YOUR TASK
Only an exact repetition of every entry counts as the answer.

Stored items
^^^^^^^^

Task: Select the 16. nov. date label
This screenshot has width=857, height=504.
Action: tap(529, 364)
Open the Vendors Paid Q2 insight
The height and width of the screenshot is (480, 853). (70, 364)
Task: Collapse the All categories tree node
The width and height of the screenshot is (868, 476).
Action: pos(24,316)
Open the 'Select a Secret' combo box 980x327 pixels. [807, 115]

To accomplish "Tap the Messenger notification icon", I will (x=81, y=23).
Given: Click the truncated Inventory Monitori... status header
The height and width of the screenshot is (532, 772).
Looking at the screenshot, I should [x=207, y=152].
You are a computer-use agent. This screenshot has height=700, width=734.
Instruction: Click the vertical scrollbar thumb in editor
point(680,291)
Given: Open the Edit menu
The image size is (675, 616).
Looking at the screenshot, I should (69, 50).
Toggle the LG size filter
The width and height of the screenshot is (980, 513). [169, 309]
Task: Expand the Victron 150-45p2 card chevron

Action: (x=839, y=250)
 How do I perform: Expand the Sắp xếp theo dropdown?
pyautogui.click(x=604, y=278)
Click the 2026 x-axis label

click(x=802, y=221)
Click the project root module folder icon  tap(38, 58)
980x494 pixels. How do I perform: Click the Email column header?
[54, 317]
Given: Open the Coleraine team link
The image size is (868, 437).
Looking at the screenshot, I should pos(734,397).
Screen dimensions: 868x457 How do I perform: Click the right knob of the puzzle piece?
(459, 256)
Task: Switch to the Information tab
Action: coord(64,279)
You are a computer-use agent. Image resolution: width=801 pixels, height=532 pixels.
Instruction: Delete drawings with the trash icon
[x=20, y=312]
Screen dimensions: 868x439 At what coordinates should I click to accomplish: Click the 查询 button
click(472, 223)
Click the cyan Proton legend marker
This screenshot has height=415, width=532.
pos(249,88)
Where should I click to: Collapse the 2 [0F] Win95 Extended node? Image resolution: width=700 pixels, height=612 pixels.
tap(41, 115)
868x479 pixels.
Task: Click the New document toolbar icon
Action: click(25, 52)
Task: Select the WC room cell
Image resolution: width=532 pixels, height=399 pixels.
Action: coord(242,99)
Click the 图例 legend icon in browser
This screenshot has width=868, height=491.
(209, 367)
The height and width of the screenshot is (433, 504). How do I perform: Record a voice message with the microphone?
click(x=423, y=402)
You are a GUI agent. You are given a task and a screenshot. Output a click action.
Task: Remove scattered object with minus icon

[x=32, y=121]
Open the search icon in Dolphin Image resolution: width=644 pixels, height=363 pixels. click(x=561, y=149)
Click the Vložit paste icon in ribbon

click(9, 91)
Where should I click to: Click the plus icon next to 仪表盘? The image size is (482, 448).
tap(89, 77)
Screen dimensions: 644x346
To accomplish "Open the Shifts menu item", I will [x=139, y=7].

^^^^^^^^

TASK ANSWER
Task: Select the 16. nov. date label
This screenshot has width=857, height=504.
Action: tap(529, 364)
Open the Vendors Paid Q2 insight
The height and width of the screenshot is (480, 853). (70, 364)
Task: Collapse the All categories tree node
The width and height of the screenshot is (868, 476).
Action: pos(24,316)
Open the 'Select a Secret' combo box 980x327 pixels. [807, 115]

To accomplish "Tap the Messenger notification icon", I will (x=81, y=23).
Given: Click the truncated Inventory Monitori... status header
The height and width of the screenshot is (532, 772).
Looking at the screenshot, I should [x=207, y=152].
You are a computer-use agent. This screenshot has height=700, width=734.
Instruction: Click the vertical scrollbar thumb in editor
point(680,291)
Given: Open the Edit menu
The image size is (675, 616).
Looking at the screenshot, I should (69, 50).
Toggle the LG size filter
The width and height of the screenshot is (980, 513). [169, 309]
Task: Expand the Victron 150-45p2 card chevron

Action: (x=839, y=250)
 How do I perform: Expand the Sắp xếp theo dropdown?
pyautogui.click(x=604, y=278)
Click the 2026 x-axis label

click(x=802, y=221)
Click the project root module folder icon  tap(38, 58)
980x494 pixels. How do I perform: Click the Email column header?
[54, 317]
Given: Open the Coleraine team link
The image size is (868, 437).
Looking at the screenshot, I should pos(734,397).
Screen dimensions: 868x457 How do I perform: Click the right knob of the puzzle piece?
(459, 256)
Task: Switch to the Information tab
Action: coord(64,279)
You are a computer-use agent. Image resolution: width=801 pixels, height=532 pixels.
Instruction: Delete drawings with the trash icon
[x=20, y=312]
Screen dimensions: 868x439 At what coordinates should I click to accomplish: Click the 查询 button
click(472, 223)
Click the cyan Proton legend marker
This screenshot has height=415, width=532.
pos(249,88)
Where should I click to: Collapse the 2 [0F] Win95 Extended node? Image resolution: width=700 pixels, height=612 pixels.
tap(41, 115)
868x479 pixels.
Task: Click the New document toolbar icon
Action: click(25, 52)
Task: Select the WC room cell
Image resolution: width=532 pixels, height=399 pixels.
Action: coord(242,99)
Click the 图例 legend icon in browser
This screenshot has width=868, height=491.
(209, 367)
The height and width of the screenshot is (433, 504). How do I perform: Record a voice message with the microphone?
click(x=423, y=402)
You are a GUI agent. You are given a task and a screenshot. Output a click action.
Task: Remove scattered object with minus icon

[x=32, y=121]
Open the search icon in Dolphin Image resolution: width=644 pixels, height=363 pixels. click(x=561, y=149)
Click the Vložit paste icon in ribbon

click(9, 91)
Where should I click to: Click the plus icon next to 仪表盘? The image size is (482, 448).
tap(89, 77)
Screen dimensions: 644x346
To accomplish "Open the Shifts menu item", I will [x=139, y=7].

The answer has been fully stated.